We now know that psychological engagement is a fundamental part of the deeper learning that is required to understand and make a productive contribution to our global society. Engagement in a classroom does not depend on the demographics of the students and teachers. It can be negatively affected by a classroom or school culture that creates a hostile environment for some minority of students, but a denigrated minority can be created by putting a focus on just about any demographic detail and even some non-demographic details, e.g. the “dumb kids.” There is a fundamental problem that affects learning when there is any kind of threat to some of the learners in a classroom. Threats are barriers to deeper learning. That kind of threat cannot be ameliorated by adjusting the demographic details of each classroom. It needs to be addressed by adjusting the classroom and school culture (referred to as “climate” in education parlance). 
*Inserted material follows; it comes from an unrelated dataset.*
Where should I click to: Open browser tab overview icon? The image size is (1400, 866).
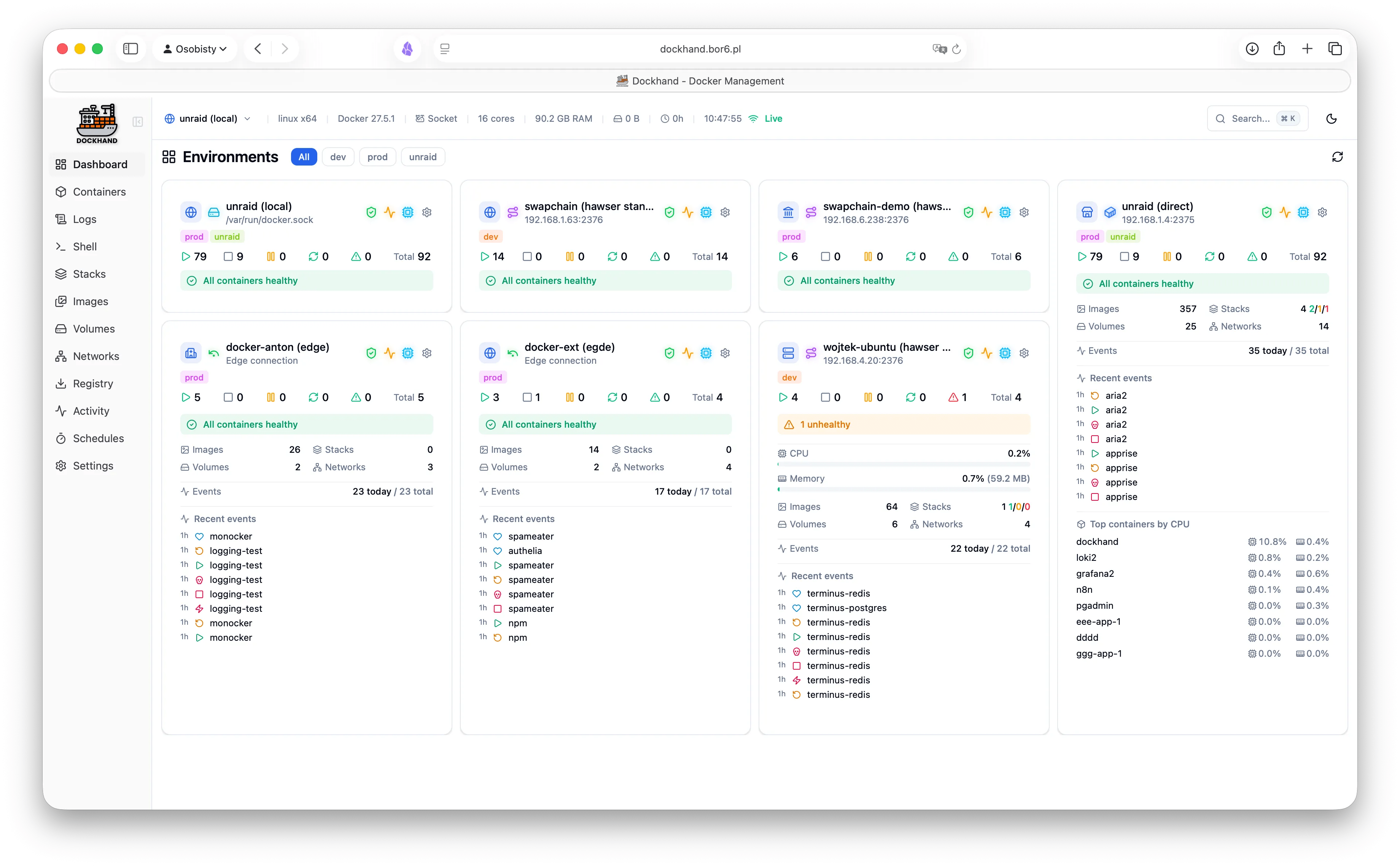(1335, 49)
Successful implementation of “equal” educational opportunities was not possible prior to the development of a scientifically respectable understanding of deeper learning. But now that we have the beginning of that understanding we need to use it and revisit the possibility of ensuring a baseline of educational quality through measures of engagement in classrooms and schools. I am not advocating for separation, but I am advocating for a scientifically informed foundation of quality, regardless of existing demographics. Academic measures need to be recognized as proxies for what matters, they do not matter in and of themselves. What matters is children being fully engaged with subjects and activities that are valued by their local communities. If we can measure that engagement, then we are measuring what matters in education. One way of doing that, which has already been scientifically validated, is the Hope Survey. The Hope Survey was the subject of the book Assessing What Really Matters in Schools: Creating Hope for the Future by Ronald Newell and Mark Van Ryzin. The Hope Survey is a school and classroom climate measure. Other measures have been validated within the Self-Determination Theory community, but they have not yet been adapted for the kind of widespread use that will help transform the school system. Another measure that includes engagement and is readily available to many schools, but does not have the same scientific provenance as the Hope Survey, is the Gallup Student Poll.


Desegregation is an unreliable proxy for what really matters in schools. Test scores, grades, and diplomas are also unreliable proxies. Let's take on a new and better kind of proxy for indicating our progress towards educating all children: engagement. Every policy or strategy for the improvement of equity in schools today needs to be evaluated against how well it improves the engagement of teachers and students. When we can clearly see, based on scientifically valid and reliable measures, that the majority of both teachers and students are engaged, we will have effected a major transformation of the school system. That transformation will make better proxies out of test scores, grades, and diplomas (assuming they survive the culling of practices that create disengagement). More importantly, that transformation will be taking us down the path to achieving our true aspiration: the education of all of our fellow citizens.